The DIPG / DMG Resource Network

Translating Clinical Trials


The Cure Starts Now

This article originally appeared on thecurestartsnow.org


Keith Desserich, Chairman of the Board at The Cure Starts Now, explains clinical trials – what they mean for cancer patients and how they work.

Clinical trials are set up in phases, all designed to focus on an idea. We call these preclinical, or even translational research trials. They are designed to conduct testing on cancer cells in a test tube or mouse modeling.  Ultimately you are trying to determine whether or not this idea, this concept, is actually going to work on cancer cells.

From there, if you're successful, you might end up moving into Phase 0 drug trials. These are very small groups - small numbers of patients. They're quick trials. Sometimes they may not be a real benefit to the patient, but what they're designed to do is to figure out how the drug works and test the concept of “if it will work in a test tube, will it also work in human type of trial?”

The real conventional phases and the conventional trials start with a Phase I trial. This is what we classically call clinical trials. What this is designed to do is determine whether or not the treatment is safe. It's not focused on whether or not the drug works or the concept works. It's about looking at the maximum tolerated dose, or MTD. Effectively, what they do is progress through each one of the patients with a slightly higher dose until they start to see side effects.

From there, if it continues and there is a safe option for it, they move into Phase II clinical trials. Phase II clinical trials are where we start to evaluate whether or not the treatment works. For those, we're talking about 25-100 different patients, and there may even be different treatment options with different dosages and/or combinations of drugs. This is where we're starting to see some of the results of it and determining whether or not there's a potential that we can possibly use this for future treatments against cancer.

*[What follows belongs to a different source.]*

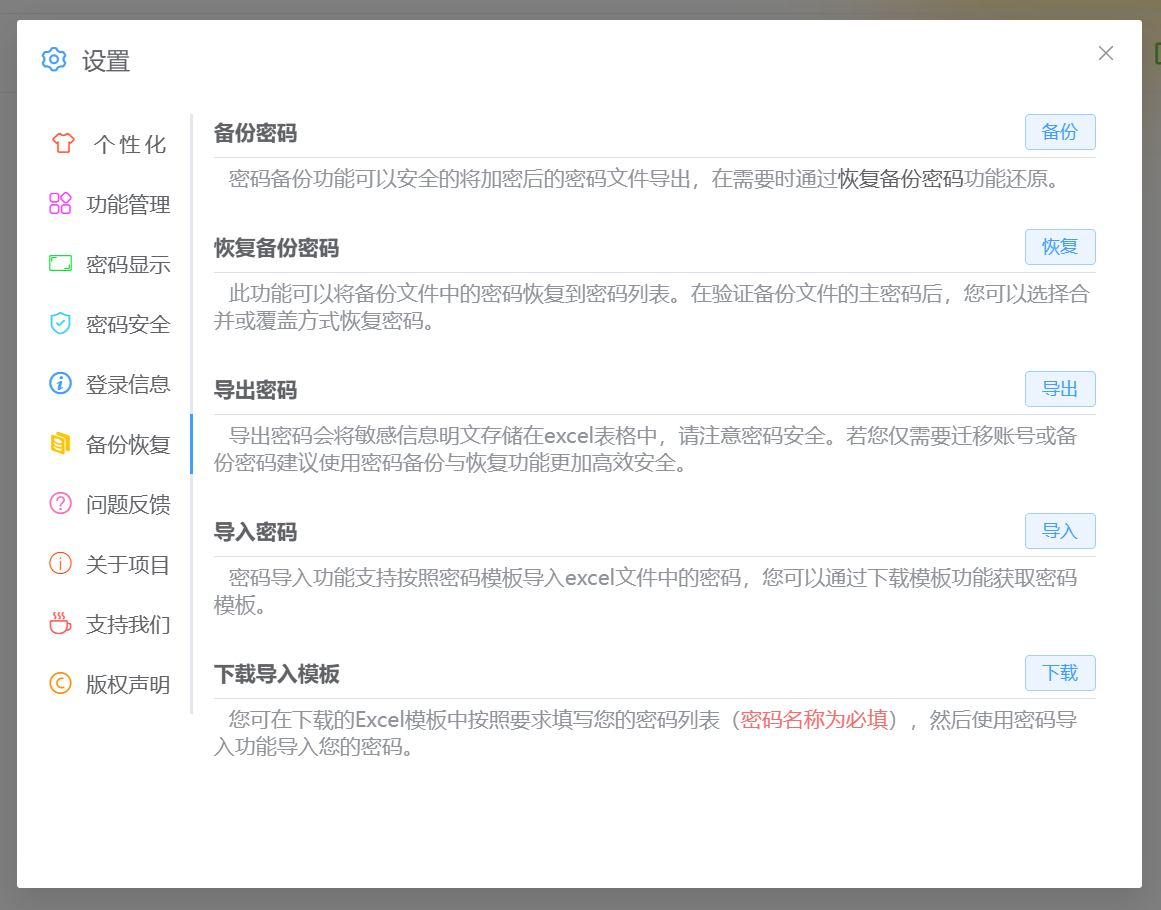The width and height of the screenshot is (1161, 910).
Task: Close the settings dialog with the X
Action: [1106, 53]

The next phase is a Phase III clinical trial. This phase is about determining whether or not it's better than what we currently have as standard treatments. These are often randomized trials with several hundred participants. It can be spread out over many different centers - even internationally. Even the doctor sometimes doesn't know who has received it. This is what we call a double-blind sampling.

If it succeeds through Phase I, II and III, and we can show the dosage actually works, and that it's better than what's currently on the market, then the hope is that the drug can go ahead and get approval through government organizations like the FDA. If it does, even after that, sometimes we’ll even create a Phase IV trial.  This is where we go back to look at approved drugs, and thousands of different people to discern is if there's something that we didn't know. Maybe there's a side effect. Maybe there's something else that it can possibly be used to treat.

Sometimes patients and families can get frustrated just trying to understand which phase a trial is in and whether it's going to benefit them. But, one of the biggest questions that we get asked is, why has it stopped? You see this ongoing right now as we deal with the current pandemic.  There – just like in cancer research - trials are paused. Often these are paused because either they found that there was a side effect or a problem and they don't want to keep introducing it to new patients. Sometimes they find that it wasn’t related to the trial and then the trial opens back up in a few days or weeks.  Sometimes they just reach the patient number or the threshold that they were looking for in their trial framework. Ultimately, it is about safety, because no one wants to treat hundreds, or even thousands of people, without fully identifying whether the drug or treatment actually works.

Other times the reason why treatments are paused is because they may be moving to the next phase, and that's a good thing. It may take a little bit of time to ramp up or change strategies, or even get some participation, to be able to move on to the next phase.

As you go through this, it is important to know that sometimes even the doctors that are participating in the administration of the trial may not even know the results until the trial ends. They may know from their patient group, and they may have some basic understanding of it, but at the end of the day, whether a phase is open or closed really does relate back to you and helps determine whether it's a trial that you want to participate in.

To make it easier, we created a trial update finder at dipg.org and medulloblastoma.org geared for those families facing a diagnosis of DIPG, DMG or medulloblastoma brain cancers.  There you can actually log in and pull up any trials that are open and/or closed, and return daily results as they open and close.  And with this system, you aren’t just pulling trial data in the U.S.A. but also European, Canada, Australia and New Zealand trials.  It’s all designed to give the patient and family the power of information and the ability to discuss the latest options with their doctor.